Abstract Background The accurate screening of tumor genomic landscapes for somatic mutations using high-throughput sequencing involves a crucial step in precise clinical diagnosis and targeted therapy. However, the complex inherent features of cancer tissue, especially, tumor genetic intra-heterogeneity coupled with the problem of sequencing and alignment artifacts, makes somatic variant calling a challenging task. Current variant filtering strategies, such as rule-based filtering and consensus voting of different algorithms, have previously helped to increase specificity, although comes at the cost of sensitivity.
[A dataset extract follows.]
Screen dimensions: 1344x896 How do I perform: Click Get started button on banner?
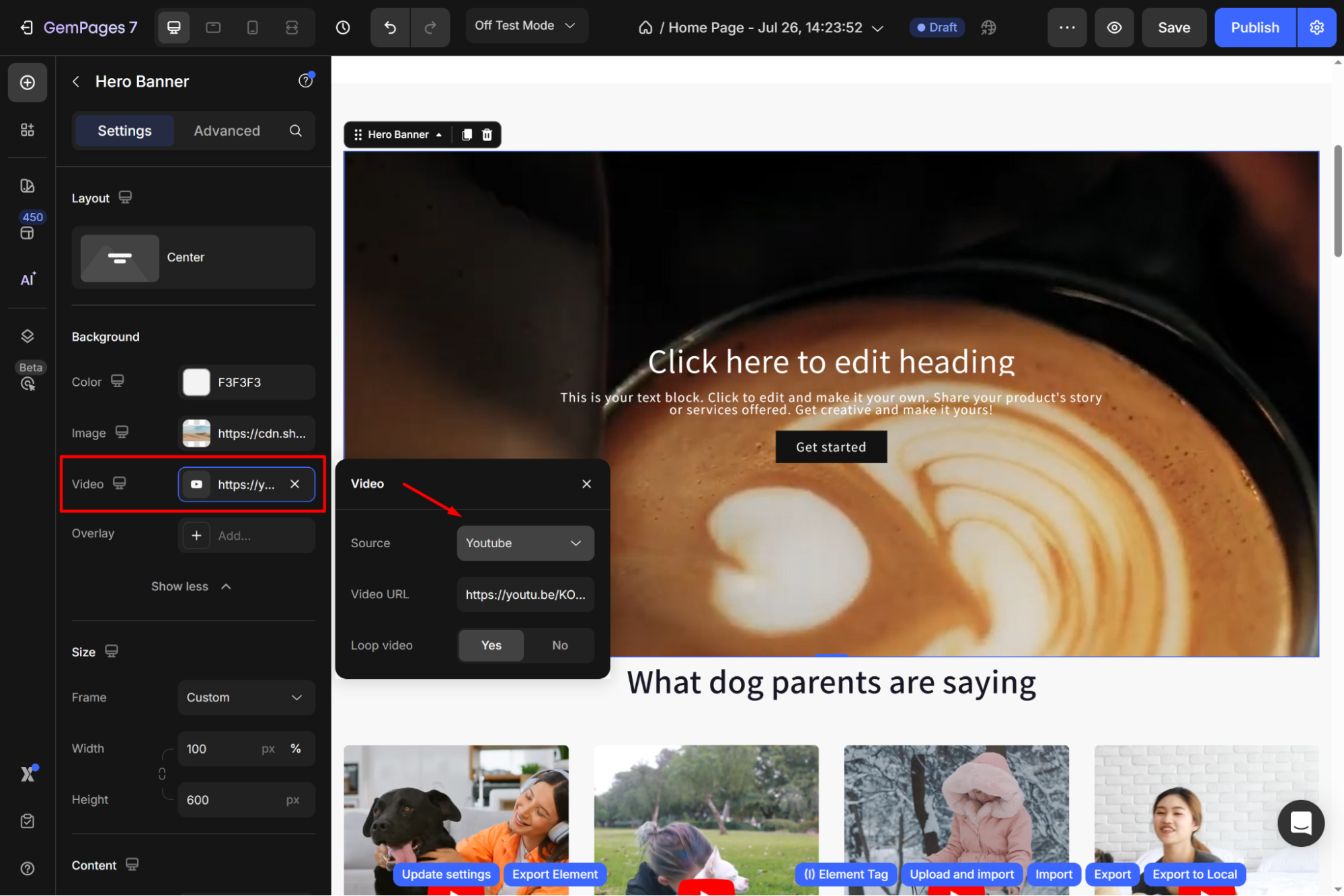click(831, 447)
Methods In light of this, we have developed the NeoMutate framework which incorporates 7 supervised machine learning (ML) algorithms to exploit the strengths of multiple variant callers, using a non-redundant set of biological and sequence features. We benchmarked NeoMutate by simulating more than 10,000 bona fide cancer-related mutations into three well-characterized Genome in a Bottle (GIAB) reference samples. Results A robust and exhaustive evaluation of NeoMutate’s performance based on 5-fold cross validation experiments, in addition to 3 independent tests, demonstrated a substantially improved variant detection accuracy compared to any of its individual composite variant callers and consensus calling of multiple tools. Conclusions We show here that integrating multiple tools in an ensemble ML layer optimizes somatic variant detection rates, leading to a potentially improved variant selection framework for the diagnosis and treatment of cancer.